Two 10-year-olds kiss; another 10-year-old prepares for a kiss by sticking his tongue out. Justin learns about sex by, presumably, watching 12 hours of Internet porn. Justin practices how to touch a woman's "breasteses" on his male friend. Various characters give advice on how to touch a woman. Jen opens her shirt, but there's no nudity. Jen and Justin kiss.
Dancers push and shove each other, and Darnell's girlfriend "bitch slaps" him.
Several uses of "s--t" and "bitch," as well as "ass" and one "f--k." Characters (one African American, one Caucasian) say the "N" word to each other. Justin says "retard," not realizing that it's no longer considered acceptable.
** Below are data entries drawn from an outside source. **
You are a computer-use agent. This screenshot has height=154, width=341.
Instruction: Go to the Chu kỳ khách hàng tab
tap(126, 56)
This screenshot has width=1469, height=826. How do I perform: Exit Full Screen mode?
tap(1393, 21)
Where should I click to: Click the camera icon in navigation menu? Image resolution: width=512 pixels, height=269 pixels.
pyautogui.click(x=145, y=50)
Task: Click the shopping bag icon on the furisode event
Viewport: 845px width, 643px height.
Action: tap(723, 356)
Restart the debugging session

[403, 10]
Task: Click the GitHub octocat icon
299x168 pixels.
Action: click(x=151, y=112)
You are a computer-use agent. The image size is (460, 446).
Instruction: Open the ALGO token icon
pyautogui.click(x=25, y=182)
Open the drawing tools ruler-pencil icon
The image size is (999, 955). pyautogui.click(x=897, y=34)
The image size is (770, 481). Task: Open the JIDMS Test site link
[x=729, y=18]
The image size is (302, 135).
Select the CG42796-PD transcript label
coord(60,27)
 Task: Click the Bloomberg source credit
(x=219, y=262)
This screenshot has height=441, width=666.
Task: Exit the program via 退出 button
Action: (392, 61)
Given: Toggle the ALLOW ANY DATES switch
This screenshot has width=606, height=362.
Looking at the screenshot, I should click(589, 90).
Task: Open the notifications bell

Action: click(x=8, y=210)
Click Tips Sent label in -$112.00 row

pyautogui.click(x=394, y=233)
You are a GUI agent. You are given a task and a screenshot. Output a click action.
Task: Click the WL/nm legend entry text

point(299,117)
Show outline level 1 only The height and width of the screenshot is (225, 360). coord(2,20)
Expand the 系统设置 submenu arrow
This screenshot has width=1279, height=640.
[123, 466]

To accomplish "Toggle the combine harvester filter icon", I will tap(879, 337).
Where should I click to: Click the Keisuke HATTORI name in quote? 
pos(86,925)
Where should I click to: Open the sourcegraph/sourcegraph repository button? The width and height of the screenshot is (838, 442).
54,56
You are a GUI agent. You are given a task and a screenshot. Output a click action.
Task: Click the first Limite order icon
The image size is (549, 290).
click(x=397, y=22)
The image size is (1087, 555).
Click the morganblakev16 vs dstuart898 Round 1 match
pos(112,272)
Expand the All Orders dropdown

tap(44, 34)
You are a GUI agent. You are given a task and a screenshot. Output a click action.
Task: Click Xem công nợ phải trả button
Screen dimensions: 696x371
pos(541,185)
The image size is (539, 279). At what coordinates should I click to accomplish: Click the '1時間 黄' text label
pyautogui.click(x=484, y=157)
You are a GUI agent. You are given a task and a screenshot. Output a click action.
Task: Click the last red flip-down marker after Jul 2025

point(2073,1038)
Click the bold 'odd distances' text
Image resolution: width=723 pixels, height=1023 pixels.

Other problematic words: "homo," a "Jewbiks cube" (features a menorah, a dollar sign, a star of David and circumcised penises), and referring to Asian and Latino friends as "rice and beans."
It's debatable whether Justin is a role model for revived coma patients, but his dedication triumphs over his nemesis' selfishness.
Featured '80s brands/products include the show Knight Rider and the car KITT (as well as David Hasselhoff), Hammer pants, Pop Rocks, Garbage Pail Kids, and a ton of decade-symbolic movies and shows -- The Karate Kid, The Smurfs, Sixteen Candles, Transformers, Miami Vice, Diff'rent Strokes, etc.
Drugs / Tobacco /
Even at a club party, there's no obvious drinking or smoking.